[Dataset entries]

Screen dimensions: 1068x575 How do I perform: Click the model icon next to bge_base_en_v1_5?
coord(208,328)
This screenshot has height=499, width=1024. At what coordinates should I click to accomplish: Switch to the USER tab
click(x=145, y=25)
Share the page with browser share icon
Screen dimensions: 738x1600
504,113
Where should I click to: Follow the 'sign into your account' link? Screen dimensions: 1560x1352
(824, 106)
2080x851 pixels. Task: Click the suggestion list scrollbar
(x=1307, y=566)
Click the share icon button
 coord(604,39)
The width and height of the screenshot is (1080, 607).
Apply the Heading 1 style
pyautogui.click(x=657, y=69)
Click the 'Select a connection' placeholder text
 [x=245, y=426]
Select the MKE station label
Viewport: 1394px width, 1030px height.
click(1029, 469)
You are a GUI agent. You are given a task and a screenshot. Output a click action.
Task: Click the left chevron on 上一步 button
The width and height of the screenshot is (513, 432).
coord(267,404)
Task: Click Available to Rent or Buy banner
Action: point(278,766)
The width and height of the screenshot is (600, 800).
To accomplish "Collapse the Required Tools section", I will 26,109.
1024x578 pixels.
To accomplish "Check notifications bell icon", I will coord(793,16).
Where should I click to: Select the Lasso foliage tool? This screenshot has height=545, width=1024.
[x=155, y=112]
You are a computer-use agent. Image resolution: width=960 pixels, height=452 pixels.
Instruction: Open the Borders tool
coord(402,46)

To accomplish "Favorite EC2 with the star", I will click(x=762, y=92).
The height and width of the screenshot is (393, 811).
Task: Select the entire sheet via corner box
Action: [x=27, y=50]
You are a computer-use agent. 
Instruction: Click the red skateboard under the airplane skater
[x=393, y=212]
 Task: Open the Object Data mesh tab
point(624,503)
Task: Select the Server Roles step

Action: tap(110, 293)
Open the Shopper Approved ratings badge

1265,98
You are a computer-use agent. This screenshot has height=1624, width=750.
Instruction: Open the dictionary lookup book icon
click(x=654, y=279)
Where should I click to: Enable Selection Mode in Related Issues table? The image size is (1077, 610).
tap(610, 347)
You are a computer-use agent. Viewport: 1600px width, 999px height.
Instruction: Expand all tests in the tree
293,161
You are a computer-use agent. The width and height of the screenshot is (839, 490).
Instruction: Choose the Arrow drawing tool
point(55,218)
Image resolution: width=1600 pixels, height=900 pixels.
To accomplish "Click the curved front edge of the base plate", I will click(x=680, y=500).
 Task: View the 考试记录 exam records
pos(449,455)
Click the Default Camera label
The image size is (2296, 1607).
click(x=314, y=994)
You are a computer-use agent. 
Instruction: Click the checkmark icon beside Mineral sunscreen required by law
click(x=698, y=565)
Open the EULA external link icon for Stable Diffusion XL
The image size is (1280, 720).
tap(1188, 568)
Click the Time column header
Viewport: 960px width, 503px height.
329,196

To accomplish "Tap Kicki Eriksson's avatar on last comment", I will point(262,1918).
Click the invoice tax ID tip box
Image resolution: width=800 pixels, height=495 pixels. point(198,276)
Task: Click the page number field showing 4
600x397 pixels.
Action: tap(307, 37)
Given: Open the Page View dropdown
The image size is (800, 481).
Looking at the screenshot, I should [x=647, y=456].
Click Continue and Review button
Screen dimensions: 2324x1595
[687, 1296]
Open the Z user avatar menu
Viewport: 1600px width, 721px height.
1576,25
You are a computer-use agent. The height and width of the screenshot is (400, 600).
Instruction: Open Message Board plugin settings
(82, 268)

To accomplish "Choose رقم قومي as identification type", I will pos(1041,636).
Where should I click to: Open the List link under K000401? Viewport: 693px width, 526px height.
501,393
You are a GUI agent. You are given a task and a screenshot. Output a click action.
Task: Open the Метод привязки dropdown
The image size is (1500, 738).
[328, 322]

## THE PROBLEM
Figure out how many lines in the entries above contain "avatar". Write only that number.

## SOLUTION TO THIS EXERCISE
2